Vanesa Tapia Zavala, 25 and Candace Brito, 27, have pleaded not guilty to second-degree murder in Pham's death. They listened to the testimony silently after the bailiff removed their handcuffs.

Pham was taken off life support after the Jan. 18 altercation outside a Santa Ana night spot called The Crosby.

Davenport said the autopsy was limited because she could not examine Pham's internal organs, which were donated.

The cause of death was blunt force injury to the head, she said. Davenport also said tests taken at the hospital indicated Pham was intoxicated at the time, but the coroner's office is still awaiting formal toxicology reports.
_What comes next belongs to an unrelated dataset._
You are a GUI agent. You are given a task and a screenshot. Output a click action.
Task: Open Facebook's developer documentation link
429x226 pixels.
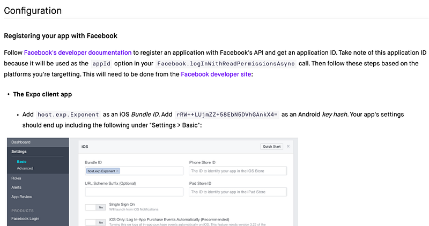click(x=78, y=52)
Pham was with a group of friends waiting to get into the club shortly after midnight when she got into a shouting match, and then a fight, with a group of three women exiting the club, police have said. Several bystanders took cellphone videos of the fight, and police are still investigating a third woman as a person of interest.

One of the first officers at the scene testified Monday that when he arrived, Pham was lying unconscious on the ground outside the club, with her head just a foot or so from the curb.

Officer Gerardo Corona said three people from Pham's group, including her ex-boyfriend, gave witness statements at the scene. All three said Pham was standing in line when one of the women bumped into her and then "two to three females immediately began attacking Ms. Pham," Corona said.

One witness told police Pham and the woman argued for a few seconds before the first woman punched Pham and then two more women joined in, knocking her to the ground where one of the women kicked her in the head, he said.

A homicide detective, Patricia Navarro, said another witness who came forward several days later identified Zavala in a photo lineup as one of the three women.

Defense attorneys argue Pham threw the first punch, however, and on cross-examination challenged testimony that indicated Pham was attacked with no provocation. Kenneth Reed, an attorney for Zavala, introduced the idea that Pham's friends — the only witnesses to speak with police at the scene — might have minimized their involvement in what was a bigger fight.

"Did any of them tell you that Ms. Pham told ... the female that bumped into her, 'Hey, watch where you're going, and I want an apology,'" Reed asked Corona, the police officer.

"You just kind of took the story — 'She got beat' — and you just kind of took the statements of these friends of hers?" he asked. "Fighting means fighting, more than one person fighting, right?"

Pham, who went by the first name Kim, graduated from Chapman University last year and would have celebrated her first wedding anniversary last week. She was an aspiring writer whose work was published online and in an anthology of works by Vietnamese-American writers. One of her essays dealt with her grief at losing her mother to breast cancer when Pham was 5.

The Crosby is the cornerstone of an area of Santa Ana that has undergone rapid urban gentrification, with live-work lofts, bars and trendy restaurants popping up along several blocks alongside a largely working-class and immigrant downtown core. Police and attorneys have denied early allegations that racism or gang conflict were behind the fight.

Late last month, police said they were having trouble finding some witnesses who were with Pham that night and blamed the slow investigation in part on a suspicion of government figures that still abides in some pockets of the Vietnamese immigrant community here. Orange County, where the beating occurred, is home to the largest group of Vietnamese outside Vietnam.